By the way, for users or Gentoo or other distros which actually build packages
when installing them, these segfaults are a very major roadblock for any kind
of use case.

------
BeeOnRope
Take any tests with scaling governor "powersave" using the intel_pstate with a
grain of salt. This powersave mode has nothing in common with the
acpi_cpufreq's version of powersave and is quite aggressive at clocking down
the CPU, even in periods of 100% CPU usage (when it decides that the
throughput benefit of remaining highly clocked isn't worth it). This happens
especially on memory-bound codes.

See for example
[https://stackoverflow.com/a/45201673/149138](https://stackoverflow.com/a/45201673/149138)
and [https://stackoverflow.com/questions/43343231/enhanced-rep-
mo...](https://stackoverflow.com/questions/43343231/enhanced-rep-movsb-for-
memcpy) \- both of which show large performance variance between powersave and
performance. In the first example, the CPU clocks down indefinitely to 1.1 GHz
from a nominal 2.6 GHz despite being 100% CPU-bound, and performance is cut in
half.

Despite having the same governor name, "powersave" with acpi-cpufreq has no
relationship.

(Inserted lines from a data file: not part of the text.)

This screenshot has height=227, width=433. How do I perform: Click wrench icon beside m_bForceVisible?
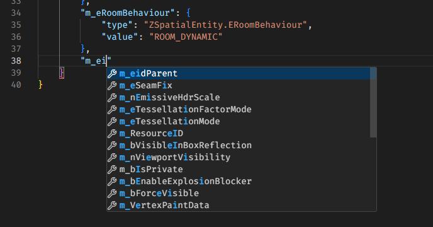click(x=112, y=193)
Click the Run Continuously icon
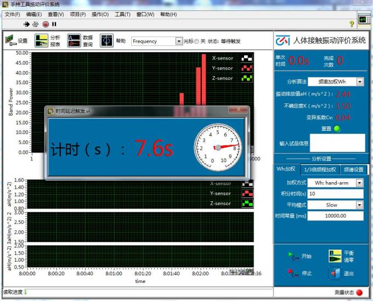Screen dimensions: 373x301 36,24
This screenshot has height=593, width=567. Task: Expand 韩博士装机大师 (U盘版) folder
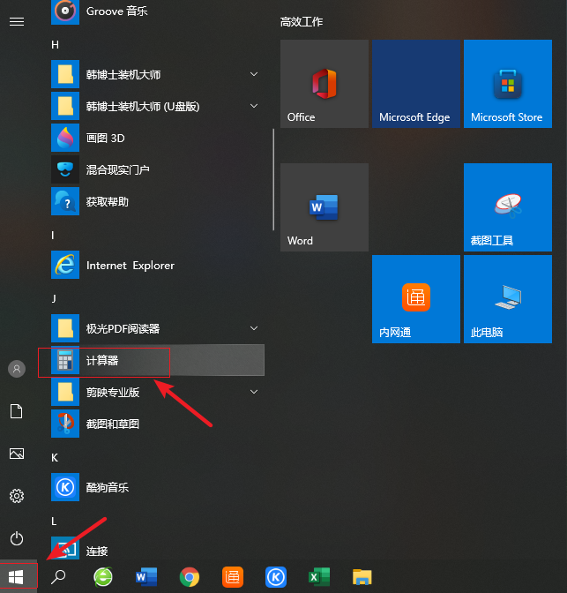pyautogui.click(x=254, y=106)
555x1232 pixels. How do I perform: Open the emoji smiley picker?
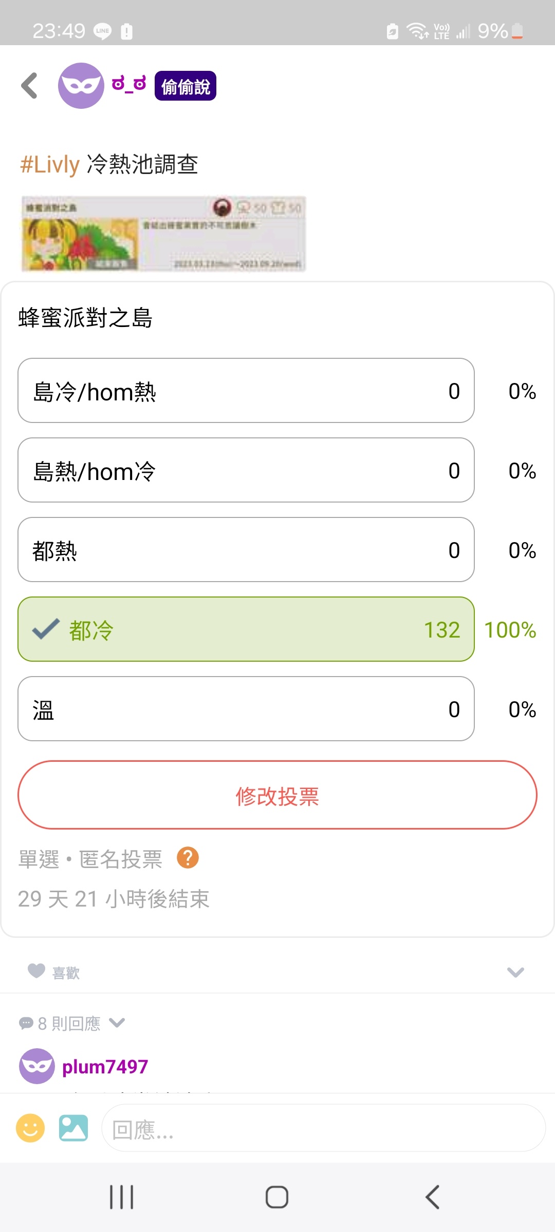[30, 1128]
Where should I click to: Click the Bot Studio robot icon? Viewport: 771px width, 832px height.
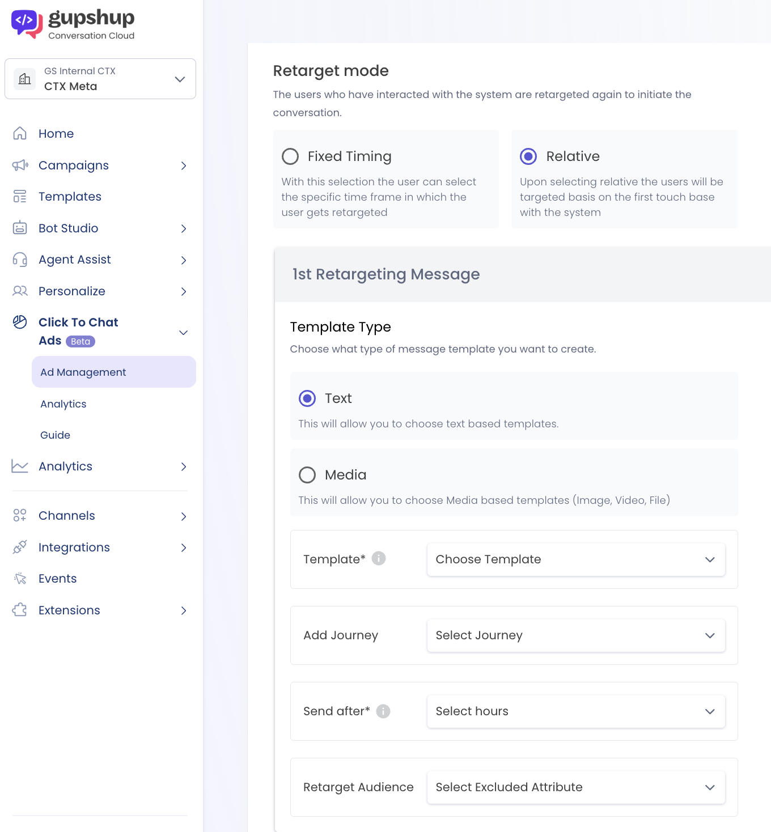[x=20, y=228]
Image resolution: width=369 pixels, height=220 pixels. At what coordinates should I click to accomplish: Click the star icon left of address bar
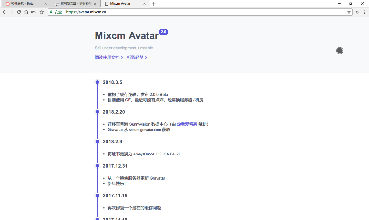click(x=42, y=12)
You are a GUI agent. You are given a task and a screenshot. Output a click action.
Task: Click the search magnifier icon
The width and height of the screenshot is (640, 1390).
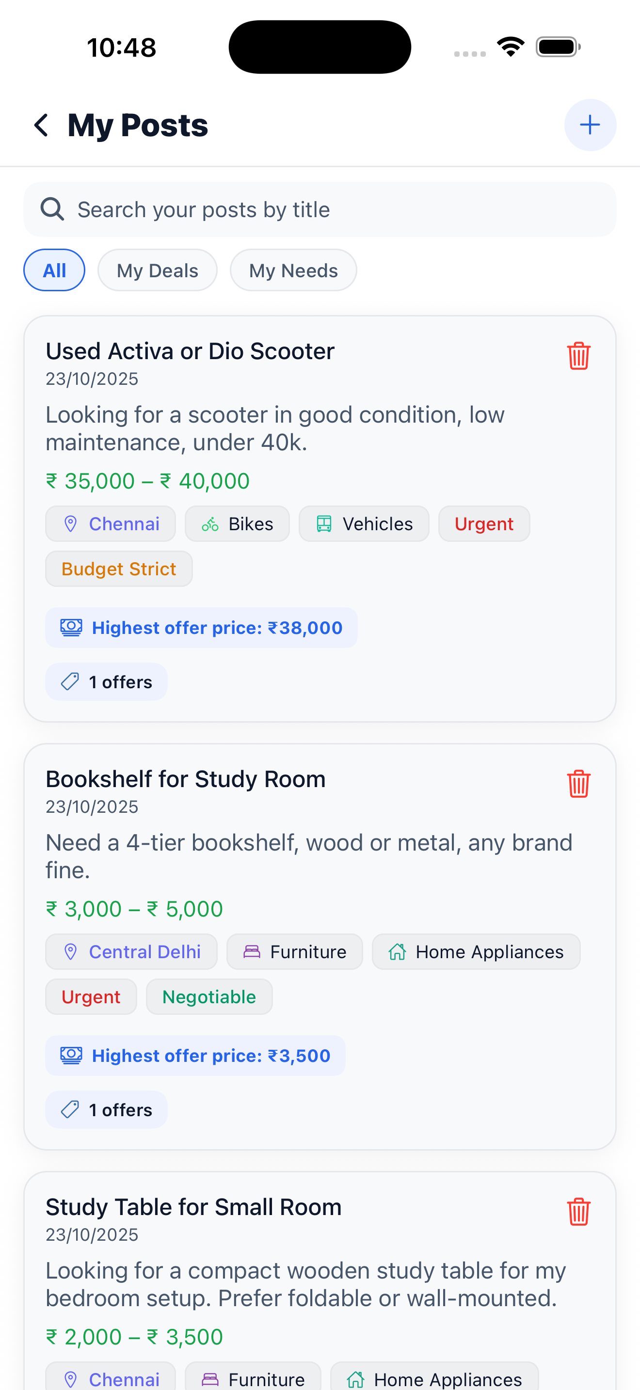pyautogui.click(x=52, y=209)
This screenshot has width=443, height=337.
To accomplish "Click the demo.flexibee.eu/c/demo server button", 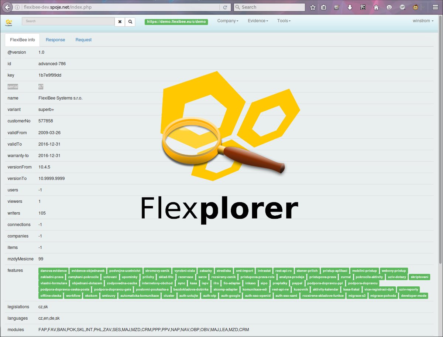I will (176, 22).
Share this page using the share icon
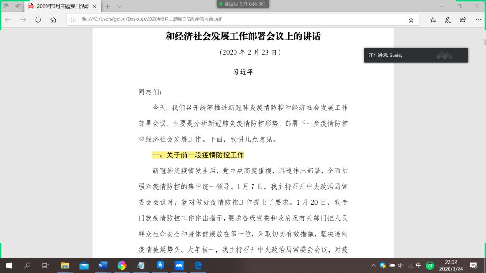The height and width of the screenshot is (273, 486). [463, 20]
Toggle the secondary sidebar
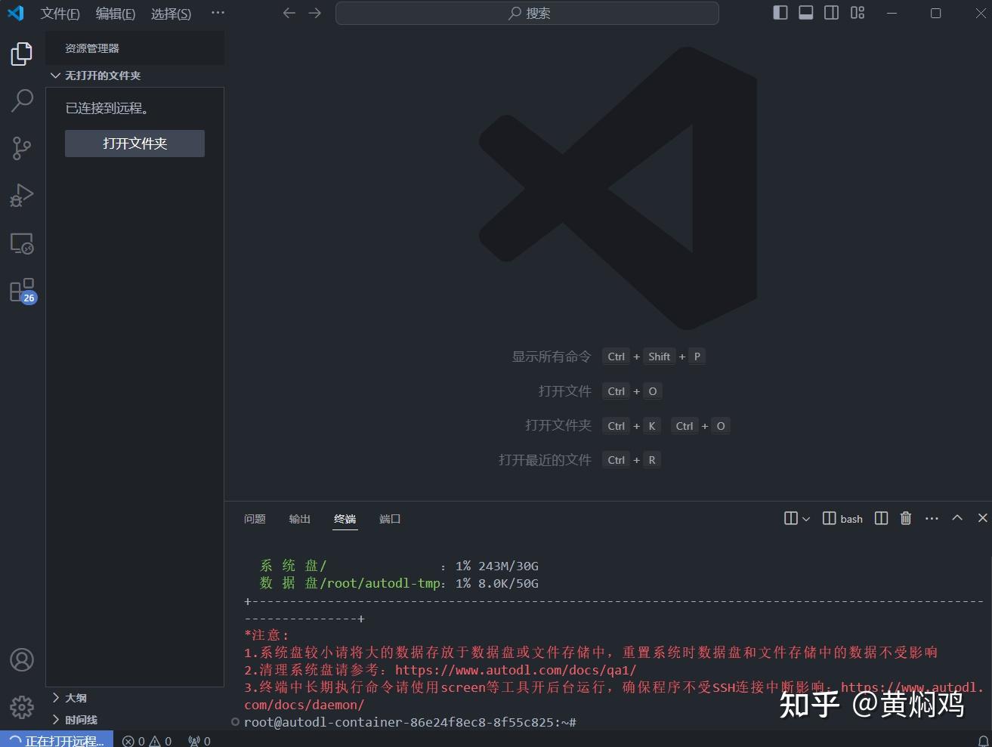The width and height of the screenshot is (992, 747). pos(832,12)
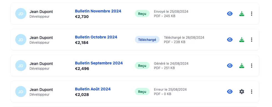Open more options for Bulletin Novembre 2024
Image resolution: width=272 pixels, height=107 pixels.
coord(251,14)
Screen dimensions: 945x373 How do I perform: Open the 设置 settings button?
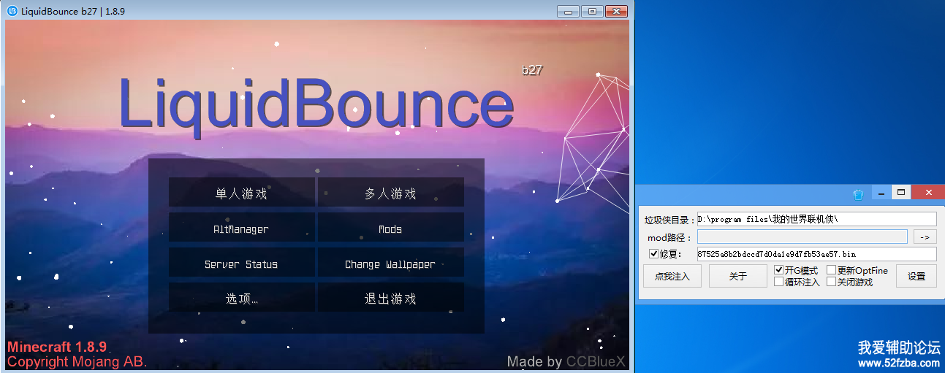tap(916, 276)
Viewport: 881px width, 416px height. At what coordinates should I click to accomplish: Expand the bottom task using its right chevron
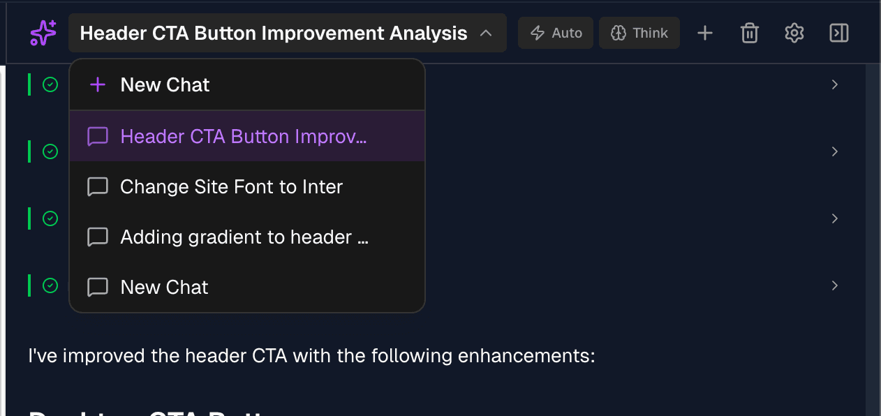tap(835, 285)
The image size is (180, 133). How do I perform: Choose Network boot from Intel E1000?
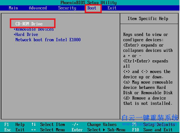tap(48, 40)
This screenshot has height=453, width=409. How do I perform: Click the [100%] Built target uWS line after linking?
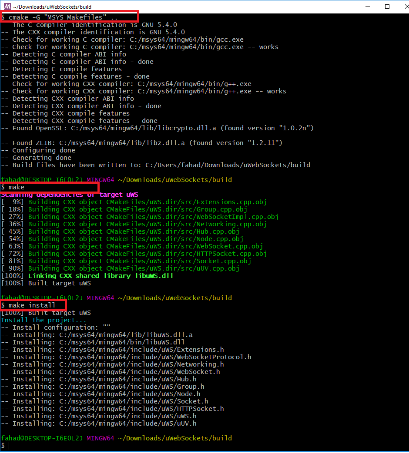click(x=46, y=284)
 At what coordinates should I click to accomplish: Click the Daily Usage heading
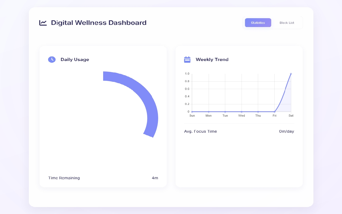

It's using low-frequency software control and generally ramps up
to 100% frequency (highest pstate) once CPU-bound code starts running and
stays there.

------
zelos
Presumably, as a brand new architecture, there's more chance of AMD improving
single-core performance (either through frequency or IPC) in the next
iteration of Ryzen than Intel doing the same with Core i3/5/7?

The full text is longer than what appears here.